● Passage shown:
^^^^^^^^

L19

Today: new data type dict and the dict-count algorithm

Python `dict` - Hash Table - Fast

Python "dict" type, a "dictionary"
Stores values, each value under a "key"
In CS generally known as a "hash table"
Sounds like a real hacker thing
CS106B - implement dictionary from scratch
Dict is a bit advanced, compared to basic string/list
Defining features of a dict:
1. Can get or set a value under a key chosen by the programmer
2. The get/set operations are fast

For more details sees the chapter in the Guide: Dict

Dict Story Arc

Have: have some big data set, data is not organized, perhaps random order
Real world data looks like this
Dict strategy
1. Pick out data item to use as key
2. Load all the data, storing each item under its appropriate key
3. Done: now the data is organized by key, only needed to handle each item once
The dict is fast doing get/set by key, its defining superpower
Job interview pattern:
Interview question has some messed up data
Best answer inevitably uses a dict to organize the data
Because the dict is powerful and fast...
Interviewers cannot resist using it

Restaurant - From Chaos to Order

Suppose you are out ordering dinner at a restaurant, and the order is proceeding in a chaotic way, with the people throwing out their orders out in random order:

Alice: I'd like to start with a cup of gazpacho
Bob:   I like beignets for dessert
Alice: Then a ceaser salad
Zoe:   I'll have lasagna
Bob:   Actually two orders of beignets
Alice: Then I'll have tacos
Bob:   And a hot dog
...

People mention the parts of their order piece by piece in no organized order - fine. However, what is needed for the kitchen is to organize each order by person. In a dict, we choose the person as the key for their order, and organize the data that way.

Once all the data is loaded, organized by key, it looks like this:

Alice: gazpacho, ceasar, tacos
Bob: hot dog, two orders of beignets
...

This is what the dictionary does - data comes in randomly and the dict can organize it by a chosen "key" part of the data, here the name.

What does `x[y]` Mean?

What does this mean in Python generally...

 x[y]

We have an outer thing x. Refer to an inner thing inside it identified by y.

The dict will use square bracket [ ] also, and will follow this outer/inner pattern.

Dict Basics

alt:python dict key/value pairs 'a'/'alpha' 'g'/'gamma' 'b'/'beta'

Organize data around keys
1. Set - for a key, store one associated value
In drawing with an arrow: key -> value
2. Get - look up the value for any key

Dict-1 - Set key:value into Dict

Create empty dict: d = {}
Set: d[key] = value
e.g. d['a'] = 'alpha'
Set creates that key entry in dict if needed
Overwrites any previous value for that key
i.e. Each key has one value

>>> d = {}             # Start with empty dict {}
>>> d['a'] = 'alpha'   # Set key/value
>>> d['g'] = 'gamma'
>>> d['b'] = 'beta'
>>> # Now we have built the picture above
>>> # Python can input/output a dict using
>>> # the literal { .. } syntax.

^^^^^^^^

● Rows:

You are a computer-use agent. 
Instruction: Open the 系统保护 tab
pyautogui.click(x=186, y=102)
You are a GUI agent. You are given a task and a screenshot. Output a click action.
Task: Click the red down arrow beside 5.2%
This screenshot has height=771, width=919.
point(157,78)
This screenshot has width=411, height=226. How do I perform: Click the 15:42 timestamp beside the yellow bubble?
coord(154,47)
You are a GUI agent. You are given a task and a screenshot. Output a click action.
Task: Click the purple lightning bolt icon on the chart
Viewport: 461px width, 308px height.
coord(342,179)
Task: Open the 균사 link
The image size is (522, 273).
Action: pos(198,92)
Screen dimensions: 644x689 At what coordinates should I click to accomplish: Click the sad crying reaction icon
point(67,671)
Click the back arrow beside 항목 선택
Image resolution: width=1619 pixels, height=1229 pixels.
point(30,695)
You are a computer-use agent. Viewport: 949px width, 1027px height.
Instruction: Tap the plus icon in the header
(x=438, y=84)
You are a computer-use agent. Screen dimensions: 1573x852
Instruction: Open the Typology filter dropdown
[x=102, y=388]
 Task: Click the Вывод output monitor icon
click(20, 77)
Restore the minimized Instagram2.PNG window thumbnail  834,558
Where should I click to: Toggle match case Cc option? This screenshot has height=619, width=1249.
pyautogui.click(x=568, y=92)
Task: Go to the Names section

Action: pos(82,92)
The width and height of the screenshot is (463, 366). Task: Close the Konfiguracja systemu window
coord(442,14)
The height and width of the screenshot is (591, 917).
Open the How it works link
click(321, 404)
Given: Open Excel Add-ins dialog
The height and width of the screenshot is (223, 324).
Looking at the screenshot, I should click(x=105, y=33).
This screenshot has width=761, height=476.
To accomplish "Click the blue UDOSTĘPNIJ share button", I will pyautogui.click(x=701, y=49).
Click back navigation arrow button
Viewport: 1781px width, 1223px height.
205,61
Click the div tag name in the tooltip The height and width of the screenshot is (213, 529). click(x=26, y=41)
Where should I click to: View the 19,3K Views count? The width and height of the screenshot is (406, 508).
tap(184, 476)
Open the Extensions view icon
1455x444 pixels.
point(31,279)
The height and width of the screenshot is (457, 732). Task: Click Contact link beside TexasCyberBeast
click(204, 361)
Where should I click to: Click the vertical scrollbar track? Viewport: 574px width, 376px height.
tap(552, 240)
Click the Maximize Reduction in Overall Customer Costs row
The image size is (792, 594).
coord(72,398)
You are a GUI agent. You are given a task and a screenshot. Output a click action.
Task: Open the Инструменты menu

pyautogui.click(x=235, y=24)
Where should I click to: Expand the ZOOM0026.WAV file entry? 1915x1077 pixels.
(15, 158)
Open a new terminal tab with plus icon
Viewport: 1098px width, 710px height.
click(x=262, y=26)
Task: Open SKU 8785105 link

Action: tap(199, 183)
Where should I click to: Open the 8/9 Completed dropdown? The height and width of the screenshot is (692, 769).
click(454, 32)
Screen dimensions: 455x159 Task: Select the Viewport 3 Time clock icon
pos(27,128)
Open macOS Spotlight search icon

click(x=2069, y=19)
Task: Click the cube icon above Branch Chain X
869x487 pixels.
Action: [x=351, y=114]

^^^^^^^^

● Given request 1: Return the stretch of the Python dict notes above from "This is what" through "this outer/inner pattern.", copied exactly.
● Given request 2: In the interactive Python session near the end of the dict notes above, which keys are set on the dict, and what value is stored under each?

● Finished answer 1:
This is what the dictionary does - data comes in randomly and the dict can organize it by a chosen "key" part of the data, here the name.

What does `x[y]` Mean?

What does this mean in Python generally...

 x[y]

We have an outer thing x. Refer to an inner thing inside it identified by y.

The dict will use square bracket [ ] also, and will follow this outer/inner pattern.

● Finished answer 2:
'a': 'alpha'
'g': 'gamma'
'b': 'beta'